• [QUOTED PASSAGE]
* Start *

Question-and-Answer Session

Operator

Thank you. We will now be conducting the question-and-answer session. (Operator Instructions) Thank you. Our first question is coming from the line of Joe Box with KeyBanc Capital Markets. Please proceed with your question.

Joe G. Box – KeyBanc Capital Markets

Hey Mark.

Mark E. Funk

Hi, good morning.

Joe G. Box – KeyBanc Capital Markets

A question for you on your fleet strategy, if you look at your fleet over the last couple of quarters, it looks like there has been a considerable slowdown in fleet sales. Can you maybe just talk to that and is that a function of the market improving and maybe you need those units or is it the used markets maybe softening up a bit, any color there would be helpful.

Mark E. Funk

Yeah. I don’t think the used equipment market is quite as strong. Another issue is utilization rates, especially in the Midwest and North East are much higher for us and we have less if you want to say, idle equipment to sell. It’s also a matter of having excess if you want to call them commodity boxes to sell which is obviously part of our sales historically.

So I would just say it’s a combination of three that’s reduce the sales side of business that obviously we’re focused on the leasing side and we are migrating enough fleet into those higher utilization markets and definitely be – we will fine flipping in the North East for commodity boxes to sell.

Joe G. Box – KeyBanc Capital Markets

Okay, and then as we look at maybe the 235,000 units that you have in your fleet. Do you think that we’re getting closer to the bottom then and maybe we’ll even see a tick up from here or will we see it continue to move down slowly.

Mark E. Funk

We expect those to continue to move down. And obviously we won’t be adding meaningful levels of boxes. And so utilization is obviously especially in North America approaching the high 70s. Maybe the boxes that we have added are really in the UK and utilization rate there is about 75% and containers actually is about 80%. And that’s where our fleet CapEx seems to have gone.

Joe G. Box – KeyBanc Capital Markets

Can you give us a sense maybe of the sequential decline then in units that we should expect to see?

Mark E. Funk

I would just use the last several quarters as the barometer of the future.

* End *

• [STORED RECORDS]
* Start *

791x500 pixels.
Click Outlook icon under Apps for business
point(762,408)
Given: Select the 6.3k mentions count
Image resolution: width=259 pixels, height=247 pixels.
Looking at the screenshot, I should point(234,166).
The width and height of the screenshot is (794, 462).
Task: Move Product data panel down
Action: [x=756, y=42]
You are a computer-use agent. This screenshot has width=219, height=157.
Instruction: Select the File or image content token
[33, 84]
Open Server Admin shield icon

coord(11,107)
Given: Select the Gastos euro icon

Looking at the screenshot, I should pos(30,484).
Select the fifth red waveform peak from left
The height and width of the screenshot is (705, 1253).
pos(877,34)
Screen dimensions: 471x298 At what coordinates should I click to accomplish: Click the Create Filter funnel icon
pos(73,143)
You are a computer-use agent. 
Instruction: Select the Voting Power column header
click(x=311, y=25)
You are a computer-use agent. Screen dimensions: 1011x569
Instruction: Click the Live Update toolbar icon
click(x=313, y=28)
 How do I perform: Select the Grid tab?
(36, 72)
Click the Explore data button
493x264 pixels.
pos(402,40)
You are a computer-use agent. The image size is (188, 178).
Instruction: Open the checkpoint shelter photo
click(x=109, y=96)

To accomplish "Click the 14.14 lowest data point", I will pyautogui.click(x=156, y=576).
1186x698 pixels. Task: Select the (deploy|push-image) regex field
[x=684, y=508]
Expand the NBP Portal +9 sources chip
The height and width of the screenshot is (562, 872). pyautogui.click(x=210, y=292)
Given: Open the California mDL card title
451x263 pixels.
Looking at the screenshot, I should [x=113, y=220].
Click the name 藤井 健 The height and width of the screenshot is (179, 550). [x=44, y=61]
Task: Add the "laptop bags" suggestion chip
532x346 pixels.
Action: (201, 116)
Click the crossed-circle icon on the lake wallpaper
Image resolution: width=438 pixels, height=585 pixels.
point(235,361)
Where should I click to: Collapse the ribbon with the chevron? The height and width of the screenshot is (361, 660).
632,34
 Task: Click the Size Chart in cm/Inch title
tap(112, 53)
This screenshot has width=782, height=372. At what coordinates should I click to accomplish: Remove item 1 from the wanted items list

* End *

• [WRITTEN PROBLEM A]
Answer each of these from the question-and-answer transcript, one per line:
(i) Which firm is Joe Box with?
(ii) How many units does Joe Box say are in the fleet?
(iii) What utilization rate does Mark E. Funk give for the UK?
• [WRITTEN PROBLEM B] Return the passage of the question-and-answer transcript starting with "Hi, good morning." and going on through "would be helpful.".
• [WRITTEN PROBLEM C] Carry the question-and-answer transcript on from its final line.
The records were drawn from a separate source.

• [RESULT A]
(i) KeyBanc Capital Markets
(ii) 235,000 units
(iii) About 75%

• [RESULT B]
Hi, good morning.

Joe G. Box – KeyBanc Capital Markets

A question for you on your fleet strategy, if you look at your fleet over the last couple of quarters, it looks like there has been a considerable slowdown in fleet sales. Can you maybe just talk to that and is that a function of the market improving and maybe you need those units or is it the used markets maybe softening up a bit, any color there would be helpful.

• [RESULT C]
Joe G. Box – KeyBanc Capital Markets

Okay, perfect. Can we talk a little bit about the sequential change in yield. Maybe thinking from a different angle, if you look over the last three years, your yield has typically declined by about 240 basis points. If you include the seasonal business this year, it was down 440 basis points, any color on the sequential declines?

Mark E. Funk

Well, I would say the sequential decline is – I would say the Q3 of our Q3 was if you want to say higher. The reason we had the sequential decline is, as I mentioned on the last conference call, we actually delivered 4,700 more units in Q3 this last year in 2012 than we did in 2011. So we had a pull forward and that’s why you would see more Q3 activity on the holiday sites in 2012 than in 2011 which impacted the shift between Q3 and Q4.

Joe G. Box – KeyBanc Capital Markets

Okay. So then going forward, maybe we should think about the year-over-year change maybe migrating back to the plus 4% range or so?

Mark E. Funk

Well, I mean, what I would try to do is to take out that noise of that – point those units forward. That’s why I did the quarter-over-quarter comparison to say Q4 was 4.2% on a year-over-year basis on our core unit. So I wanted to kind of show where we are performing now.

Joe G. Box – KeyBanc Capital Markets

Great.

Mark E. Funk

On a true apples-to-apples basis.

Joe G. Box – KeyBanc Capital Markets

Okay, that’s helpful. A last one real quick and then I will turn it over. I mean obviously you guys have done a great job minimizing cost creep over the last couple of quarters. When we think about the leasing and SG&A number over the next couple of quarters, obviously you guys are going to get into easy comps, should we think about that number on an absolute basis, growing in a mid single digit number or could your leasing and SG&A number actually be down year-over-year?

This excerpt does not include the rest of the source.